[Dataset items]
________________________
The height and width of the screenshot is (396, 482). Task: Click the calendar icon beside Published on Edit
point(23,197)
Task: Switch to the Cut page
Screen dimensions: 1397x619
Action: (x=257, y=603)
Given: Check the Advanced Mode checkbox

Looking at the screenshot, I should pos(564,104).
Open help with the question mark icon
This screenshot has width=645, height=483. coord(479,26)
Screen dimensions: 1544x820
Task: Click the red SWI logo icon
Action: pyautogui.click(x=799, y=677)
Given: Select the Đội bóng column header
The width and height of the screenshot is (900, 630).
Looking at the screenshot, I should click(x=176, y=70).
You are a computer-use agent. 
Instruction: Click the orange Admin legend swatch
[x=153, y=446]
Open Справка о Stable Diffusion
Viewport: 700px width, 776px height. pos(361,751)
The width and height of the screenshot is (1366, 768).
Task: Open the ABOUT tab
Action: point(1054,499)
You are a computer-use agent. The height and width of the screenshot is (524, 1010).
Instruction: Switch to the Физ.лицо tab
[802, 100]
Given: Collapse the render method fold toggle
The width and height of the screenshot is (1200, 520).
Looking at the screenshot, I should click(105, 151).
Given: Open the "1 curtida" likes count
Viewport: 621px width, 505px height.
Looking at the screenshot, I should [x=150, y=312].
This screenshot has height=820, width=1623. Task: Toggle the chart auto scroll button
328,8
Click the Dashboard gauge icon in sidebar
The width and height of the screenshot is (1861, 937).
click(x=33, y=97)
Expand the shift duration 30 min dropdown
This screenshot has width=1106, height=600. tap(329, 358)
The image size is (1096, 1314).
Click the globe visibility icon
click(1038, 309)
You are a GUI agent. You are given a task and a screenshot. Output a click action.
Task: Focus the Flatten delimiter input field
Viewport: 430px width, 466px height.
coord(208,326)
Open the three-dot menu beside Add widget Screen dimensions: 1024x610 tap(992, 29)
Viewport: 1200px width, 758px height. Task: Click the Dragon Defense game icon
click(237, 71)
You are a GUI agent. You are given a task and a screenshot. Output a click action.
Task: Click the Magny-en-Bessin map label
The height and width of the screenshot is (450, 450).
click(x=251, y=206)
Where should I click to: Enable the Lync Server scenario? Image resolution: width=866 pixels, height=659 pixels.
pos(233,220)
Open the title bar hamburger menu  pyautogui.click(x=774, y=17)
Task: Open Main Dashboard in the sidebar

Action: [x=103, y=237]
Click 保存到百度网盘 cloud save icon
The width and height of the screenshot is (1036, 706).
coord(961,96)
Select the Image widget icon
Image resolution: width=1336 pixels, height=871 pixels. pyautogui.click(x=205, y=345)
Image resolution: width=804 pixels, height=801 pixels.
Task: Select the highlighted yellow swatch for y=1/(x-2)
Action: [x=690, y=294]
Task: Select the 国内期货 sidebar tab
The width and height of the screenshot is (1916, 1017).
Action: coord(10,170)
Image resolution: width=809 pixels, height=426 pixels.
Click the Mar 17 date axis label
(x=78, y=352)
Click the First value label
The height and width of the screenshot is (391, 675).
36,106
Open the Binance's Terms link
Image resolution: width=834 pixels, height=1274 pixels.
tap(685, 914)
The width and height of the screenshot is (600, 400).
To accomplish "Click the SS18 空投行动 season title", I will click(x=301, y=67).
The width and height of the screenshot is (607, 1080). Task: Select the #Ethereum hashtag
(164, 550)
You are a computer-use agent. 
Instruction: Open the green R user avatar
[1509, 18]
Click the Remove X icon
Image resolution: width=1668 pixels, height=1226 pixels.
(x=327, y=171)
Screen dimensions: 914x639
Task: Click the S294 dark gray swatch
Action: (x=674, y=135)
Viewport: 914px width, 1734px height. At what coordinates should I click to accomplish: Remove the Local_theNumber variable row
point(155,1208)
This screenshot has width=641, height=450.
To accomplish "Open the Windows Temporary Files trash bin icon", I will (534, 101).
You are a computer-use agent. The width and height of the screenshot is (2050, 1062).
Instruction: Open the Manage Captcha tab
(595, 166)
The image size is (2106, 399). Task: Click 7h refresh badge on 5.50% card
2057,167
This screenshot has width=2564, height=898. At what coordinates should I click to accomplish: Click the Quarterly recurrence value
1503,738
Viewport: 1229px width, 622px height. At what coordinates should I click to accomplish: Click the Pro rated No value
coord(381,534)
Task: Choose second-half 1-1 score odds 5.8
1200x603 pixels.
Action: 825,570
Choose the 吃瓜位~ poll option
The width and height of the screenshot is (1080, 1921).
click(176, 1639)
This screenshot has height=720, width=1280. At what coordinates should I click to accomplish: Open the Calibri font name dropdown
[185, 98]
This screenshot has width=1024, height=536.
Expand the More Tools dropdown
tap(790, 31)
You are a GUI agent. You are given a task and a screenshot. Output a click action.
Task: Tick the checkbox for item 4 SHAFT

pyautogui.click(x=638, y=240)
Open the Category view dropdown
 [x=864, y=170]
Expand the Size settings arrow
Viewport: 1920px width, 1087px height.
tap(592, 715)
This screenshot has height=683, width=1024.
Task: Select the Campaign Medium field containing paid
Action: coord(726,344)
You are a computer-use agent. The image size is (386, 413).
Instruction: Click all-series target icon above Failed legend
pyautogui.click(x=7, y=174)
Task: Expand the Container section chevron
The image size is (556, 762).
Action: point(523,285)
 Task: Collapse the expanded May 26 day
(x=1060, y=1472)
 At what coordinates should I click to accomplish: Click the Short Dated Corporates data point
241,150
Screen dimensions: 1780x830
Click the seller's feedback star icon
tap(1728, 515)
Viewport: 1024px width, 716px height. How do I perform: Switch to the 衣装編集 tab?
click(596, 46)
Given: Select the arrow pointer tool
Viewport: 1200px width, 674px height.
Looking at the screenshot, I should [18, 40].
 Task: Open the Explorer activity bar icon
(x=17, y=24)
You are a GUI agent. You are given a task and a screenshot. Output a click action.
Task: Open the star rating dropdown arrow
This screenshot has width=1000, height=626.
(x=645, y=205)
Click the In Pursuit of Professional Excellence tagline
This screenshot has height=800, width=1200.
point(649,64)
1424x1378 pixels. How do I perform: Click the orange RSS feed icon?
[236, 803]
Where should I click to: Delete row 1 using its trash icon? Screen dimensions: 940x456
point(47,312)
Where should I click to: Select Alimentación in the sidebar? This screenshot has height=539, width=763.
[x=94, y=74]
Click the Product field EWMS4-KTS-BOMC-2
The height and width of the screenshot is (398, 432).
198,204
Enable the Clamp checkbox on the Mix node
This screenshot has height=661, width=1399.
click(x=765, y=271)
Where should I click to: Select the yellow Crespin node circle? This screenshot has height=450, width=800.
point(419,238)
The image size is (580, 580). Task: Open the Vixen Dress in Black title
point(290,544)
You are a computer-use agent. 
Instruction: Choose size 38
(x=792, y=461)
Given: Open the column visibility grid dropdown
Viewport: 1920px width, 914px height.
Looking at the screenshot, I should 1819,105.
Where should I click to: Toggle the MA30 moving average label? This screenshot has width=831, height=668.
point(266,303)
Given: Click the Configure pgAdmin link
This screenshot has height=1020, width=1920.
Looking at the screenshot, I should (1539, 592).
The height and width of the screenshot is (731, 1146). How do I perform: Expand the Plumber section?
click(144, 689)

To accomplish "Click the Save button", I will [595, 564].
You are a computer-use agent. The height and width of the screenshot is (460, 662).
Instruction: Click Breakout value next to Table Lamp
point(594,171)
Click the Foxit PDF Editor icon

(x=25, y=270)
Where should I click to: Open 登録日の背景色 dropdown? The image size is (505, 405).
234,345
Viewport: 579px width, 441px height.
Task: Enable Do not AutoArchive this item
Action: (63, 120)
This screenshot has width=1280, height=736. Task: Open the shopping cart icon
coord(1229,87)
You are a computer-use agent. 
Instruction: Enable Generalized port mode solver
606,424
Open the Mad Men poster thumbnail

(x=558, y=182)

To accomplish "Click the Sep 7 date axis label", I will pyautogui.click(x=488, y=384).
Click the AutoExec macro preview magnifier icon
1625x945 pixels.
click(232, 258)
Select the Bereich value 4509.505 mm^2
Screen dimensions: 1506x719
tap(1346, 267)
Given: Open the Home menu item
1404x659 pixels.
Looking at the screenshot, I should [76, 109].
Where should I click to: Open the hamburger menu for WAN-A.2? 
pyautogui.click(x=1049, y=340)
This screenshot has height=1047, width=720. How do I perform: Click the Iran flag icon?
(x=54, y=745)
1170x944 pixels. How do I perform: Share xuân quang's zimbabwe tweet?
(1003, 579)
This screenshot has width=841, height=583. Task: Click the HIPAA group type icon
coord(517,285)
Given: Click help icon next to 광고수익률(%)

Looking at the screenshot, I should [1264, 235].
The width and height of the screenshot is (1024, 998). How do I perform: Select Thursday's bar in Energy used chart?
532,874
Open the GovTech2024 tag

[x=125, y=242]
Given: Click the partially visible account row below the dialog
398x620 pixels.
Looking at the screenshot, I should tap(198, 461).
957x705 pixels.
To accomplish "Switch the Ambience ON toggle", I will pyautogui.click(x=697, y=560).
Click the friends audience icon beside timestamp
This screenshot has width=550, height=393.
________________________
WORK TO COMPLETE: This exercise requires the lines of the entries containing the string "link".

EXERCISE RESPONSE:
Open the Binance's Terms link
Given: Click the Configure pgAdmin link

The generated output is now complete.